The new year is a huge deal in Japan, and businesses sometimes close between January 1–3. In order to start the year off in an auspicious way, many locals visit shrines and temples to participate in new year's ceremonies. Temples are crowded during this time, but visiting will offer a great insight into local customs and traditions.
Sapporo Winter Festival
Held every February since 1950, this festival features hundreds of statues and ice sculptures, snow slides and mazes, regional food and artistic performances. Winter in Japan is truly amazing, and the Sapporo Winter Festival is a magical way to celebrate.
Head to Okayama to watch thousands of men wearing nothing but loincloths vie to touch the chosen 'naked man'. It may look like a bizarre male-bonding exercise but it's actually a historic cleansing ritual dating back thousands of years.
Billed as 'Japan's biggest anime festival' this celebration of the outrageously popular animation style is the perfect place to immerse yourself in anime culture. The two-day public festival (the other two days are only open to industry insiders) is full of cosplay, interviews with artists and developers, merch galore and much more.

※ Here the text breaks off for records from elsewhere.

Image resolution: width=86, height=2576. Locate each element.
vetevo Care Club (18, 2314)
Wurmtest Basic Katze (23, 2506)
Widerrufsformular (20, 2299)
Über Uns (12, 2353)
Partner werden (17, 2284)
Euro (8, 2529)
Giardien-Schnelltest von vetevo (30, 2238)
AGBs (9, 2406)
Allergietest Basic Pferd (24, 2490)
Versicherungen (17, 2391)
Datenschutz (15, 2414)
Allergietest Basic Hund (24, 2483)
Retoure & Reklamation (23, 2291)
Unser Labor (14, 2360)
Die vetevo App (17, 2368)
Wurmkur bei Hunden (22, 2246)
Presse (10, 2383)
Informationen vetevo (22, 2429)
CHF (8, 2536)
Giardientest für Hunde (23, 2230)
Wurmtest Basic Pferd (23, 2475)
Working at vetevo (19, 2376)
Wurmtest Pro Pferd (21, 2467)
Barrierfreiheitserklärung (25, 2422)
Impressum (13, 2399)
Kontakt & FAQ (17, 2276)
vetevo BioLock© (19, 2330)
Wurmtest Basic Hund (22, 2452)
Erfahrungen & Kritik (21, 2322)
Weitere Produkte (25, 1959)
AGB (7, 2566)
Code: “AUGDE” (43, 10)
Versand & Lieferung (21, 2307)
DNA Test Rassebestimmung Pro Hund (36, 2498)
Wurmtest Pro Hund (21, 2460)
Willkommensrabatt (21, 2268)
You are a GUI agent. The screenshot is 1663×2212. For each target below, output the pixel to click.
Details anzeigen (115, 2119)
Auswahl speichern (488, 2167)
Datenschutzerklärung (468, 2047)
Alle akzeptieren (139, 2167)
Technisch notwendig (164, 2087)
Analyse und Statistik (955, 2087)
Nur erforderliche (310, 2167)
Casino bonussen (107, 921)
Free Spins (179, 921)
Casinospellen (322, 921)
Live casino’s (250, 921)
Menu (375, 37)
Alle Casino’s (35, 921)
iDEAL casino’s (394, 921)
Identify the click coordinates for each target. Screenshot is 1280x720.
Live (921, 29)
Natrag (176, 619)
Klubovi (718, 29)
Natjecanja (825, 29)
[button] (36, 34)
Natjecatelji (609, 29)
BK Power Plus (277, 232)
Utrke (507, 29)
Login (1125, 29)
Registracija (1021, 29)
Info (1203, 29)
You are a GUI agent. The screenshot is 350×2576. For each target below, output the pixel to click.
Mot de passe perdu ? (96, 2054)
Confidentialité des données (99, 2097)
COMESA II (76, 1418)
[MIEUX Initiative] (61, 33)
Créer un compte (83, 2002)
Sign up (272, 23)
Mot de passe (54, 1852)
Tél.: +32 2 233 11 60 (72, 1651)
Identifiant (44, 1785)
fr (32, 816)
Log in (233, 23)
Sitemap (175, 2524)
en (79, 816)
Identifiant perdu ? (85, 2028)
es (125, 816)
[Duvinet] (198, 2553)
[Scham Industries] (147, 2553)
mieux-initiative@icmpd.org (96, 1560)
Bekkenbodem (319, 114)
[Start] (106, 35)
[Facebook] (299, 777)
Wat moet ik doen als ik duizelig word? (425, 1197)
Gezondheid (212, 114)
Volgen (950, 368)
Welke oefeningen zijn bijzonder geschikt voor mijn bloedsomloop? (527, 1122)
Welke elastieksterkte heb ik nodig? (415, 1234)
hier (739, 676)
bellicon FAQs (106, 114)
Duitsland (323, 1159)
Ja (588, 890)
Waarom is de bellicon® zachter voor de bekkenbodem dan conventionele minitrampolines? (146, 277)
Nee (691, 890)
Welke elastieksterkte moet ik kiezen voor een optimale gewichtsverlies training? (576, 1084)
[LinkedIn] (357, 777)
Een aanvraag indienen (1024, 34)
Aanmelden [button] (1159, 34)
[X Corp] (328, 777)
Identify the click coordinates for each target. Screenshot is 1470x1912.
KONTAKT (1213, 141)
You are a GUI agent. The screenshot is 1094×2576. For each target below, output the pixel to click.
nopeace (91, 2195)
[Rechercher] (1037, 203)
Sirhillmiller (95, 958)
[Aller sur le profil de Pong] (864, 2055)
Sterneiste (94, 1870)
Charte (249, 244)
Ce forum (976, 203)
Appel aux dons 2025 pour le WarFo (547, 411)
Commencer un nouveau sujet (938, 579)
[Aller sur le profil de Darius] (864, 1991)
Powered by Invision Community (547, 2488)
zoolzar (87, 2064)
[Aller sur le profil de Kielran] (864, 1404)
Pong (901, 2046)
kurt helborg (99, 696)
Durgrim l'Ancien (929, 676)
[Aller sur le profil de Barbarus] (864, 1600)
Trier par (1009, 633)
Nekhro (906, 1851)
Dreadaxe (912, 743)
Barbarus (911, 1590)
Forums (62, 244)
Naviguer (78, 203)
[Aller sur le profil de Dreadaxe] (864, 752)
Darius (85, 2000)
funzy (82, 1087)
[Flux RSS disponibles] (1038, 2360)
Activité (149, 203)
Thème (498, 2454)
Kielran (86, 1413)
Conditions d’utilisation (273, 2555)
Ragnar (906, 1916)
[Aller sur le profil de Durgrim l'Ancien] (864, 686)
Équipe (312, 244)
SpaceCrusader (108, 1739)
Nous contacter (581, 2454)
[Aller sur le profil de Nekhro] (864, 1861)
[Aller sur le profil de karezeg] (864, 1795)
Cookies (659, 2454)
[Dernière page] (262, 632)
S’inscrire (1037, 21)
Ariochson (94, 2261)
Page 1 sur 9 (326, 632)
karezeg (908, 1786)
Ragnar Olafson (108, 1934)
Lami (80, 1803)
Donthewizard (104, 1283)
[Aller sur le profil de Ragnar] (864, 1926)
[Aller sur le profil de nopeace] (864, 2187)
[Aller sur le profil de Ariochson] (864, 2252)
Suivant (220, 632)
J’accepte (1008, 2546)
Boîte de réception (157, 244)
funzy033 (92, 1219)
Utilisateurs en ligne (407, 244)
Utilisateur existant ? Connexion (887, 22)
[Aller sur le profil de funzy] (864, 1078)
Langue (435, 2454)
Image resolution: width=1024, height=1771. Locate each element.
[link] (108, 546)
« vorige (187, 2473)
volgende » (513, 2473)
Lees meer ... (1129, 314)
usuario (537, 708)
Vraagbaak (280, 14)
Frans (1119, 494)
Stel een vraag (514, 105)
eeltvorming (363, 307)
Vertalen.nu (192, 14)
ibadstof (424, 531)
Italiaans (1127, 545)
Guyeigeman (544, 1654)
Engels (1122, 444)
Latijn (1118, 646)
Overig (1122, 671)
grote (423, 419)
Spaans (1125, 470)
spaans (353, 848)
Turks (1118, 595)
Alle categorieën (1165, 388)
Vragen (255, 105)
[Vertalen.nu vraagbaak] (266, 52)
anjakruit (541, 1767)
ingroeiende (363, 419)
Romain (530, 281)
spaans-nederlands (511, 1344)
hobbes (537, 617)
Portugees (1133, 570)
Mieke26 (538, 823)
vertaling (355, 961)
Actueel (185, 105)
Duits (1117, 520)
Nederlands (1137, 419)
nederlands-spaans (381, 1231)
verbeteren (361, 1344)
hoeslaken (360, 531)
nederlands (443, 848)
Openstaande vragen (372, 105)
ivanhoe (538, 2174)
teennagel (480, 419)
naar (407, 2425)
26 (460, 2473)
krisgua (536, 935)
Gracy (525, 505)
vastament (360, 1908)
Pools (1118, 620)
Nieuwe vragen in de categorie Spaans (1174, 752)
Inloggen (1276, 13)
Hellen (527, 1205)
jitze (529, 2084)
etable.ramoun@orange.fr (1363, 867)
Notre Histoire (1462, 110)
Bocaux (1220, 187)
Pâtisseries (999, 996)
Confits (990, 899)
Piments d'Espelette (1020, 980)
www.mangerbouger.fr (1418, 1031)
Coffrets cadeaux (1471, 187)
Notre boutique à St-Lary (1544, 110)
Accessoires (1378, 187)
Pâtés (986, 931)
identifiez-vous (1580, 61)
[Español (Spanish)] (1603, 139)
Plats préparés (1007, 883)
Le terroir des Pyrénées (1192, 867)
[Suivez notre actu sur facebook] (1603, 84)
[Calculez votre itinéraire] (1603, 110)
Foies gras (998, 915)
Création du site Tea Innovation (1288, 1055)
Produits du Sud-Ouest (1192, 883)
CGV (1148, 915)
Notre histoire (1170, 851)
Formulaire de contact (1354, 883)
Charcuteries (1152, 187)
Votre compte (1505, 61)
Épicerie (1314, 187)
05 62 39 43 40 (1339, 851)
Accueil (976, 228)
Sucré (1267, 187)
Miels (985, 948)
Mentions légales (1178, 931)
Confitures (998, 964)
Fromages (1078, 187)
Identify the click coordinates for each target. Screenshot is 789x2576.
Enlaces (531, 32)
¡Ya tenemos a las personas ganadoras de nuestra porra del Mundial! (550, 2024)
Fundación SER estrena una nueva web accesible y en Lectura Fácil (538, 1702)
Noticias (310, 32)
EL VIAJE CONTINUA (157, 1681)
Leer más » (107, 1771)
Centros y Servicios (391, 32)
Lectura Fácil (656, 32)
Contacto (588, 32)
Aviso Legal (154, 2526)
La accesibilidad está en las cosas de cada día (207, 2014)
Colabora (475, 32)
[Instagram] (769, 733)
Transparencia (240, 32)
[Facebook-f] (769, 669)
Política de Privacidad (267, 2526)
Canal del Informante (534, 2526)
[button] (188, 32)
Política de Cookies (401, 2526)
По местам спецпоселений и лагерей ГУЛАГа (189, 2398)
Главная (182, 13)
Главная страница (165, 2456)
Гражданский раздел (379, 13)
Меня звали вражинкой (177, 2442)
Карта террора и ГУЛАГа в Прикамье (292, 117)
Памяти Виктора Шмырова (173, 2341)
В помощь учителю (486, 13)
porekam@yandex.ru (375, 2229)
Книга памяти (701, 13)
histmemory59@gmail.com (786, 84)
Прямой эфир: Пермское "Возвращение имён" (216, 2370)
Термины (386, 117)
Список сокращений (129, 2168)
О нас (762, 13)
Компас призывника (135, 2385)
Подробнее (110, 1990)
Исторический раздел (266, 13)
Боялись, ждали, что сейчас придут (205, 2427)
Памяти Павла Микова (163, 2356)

There are a number of local celebrations that occur in late April to early May that, as they happen so close together, form a sort of informal holiday period for Japanese people. That means tourist spots can be crowded and accommodation can book out early for this period.
Fuji Rock Festival
Held annually in the stunning surrounds of the Naeba Ski Resort, this outdoor music festival is huge and draws in big-name acts and local bands. Thousands of music lovers flock to Naeba for three days of camping, music and summer partying.
This Buddhist festival honours the dead in a number of ways, from lighting lanterns for ancestral spirits to cleaning the graves of deceased family members. You can also expect carnivals to pop up in major cities during this time.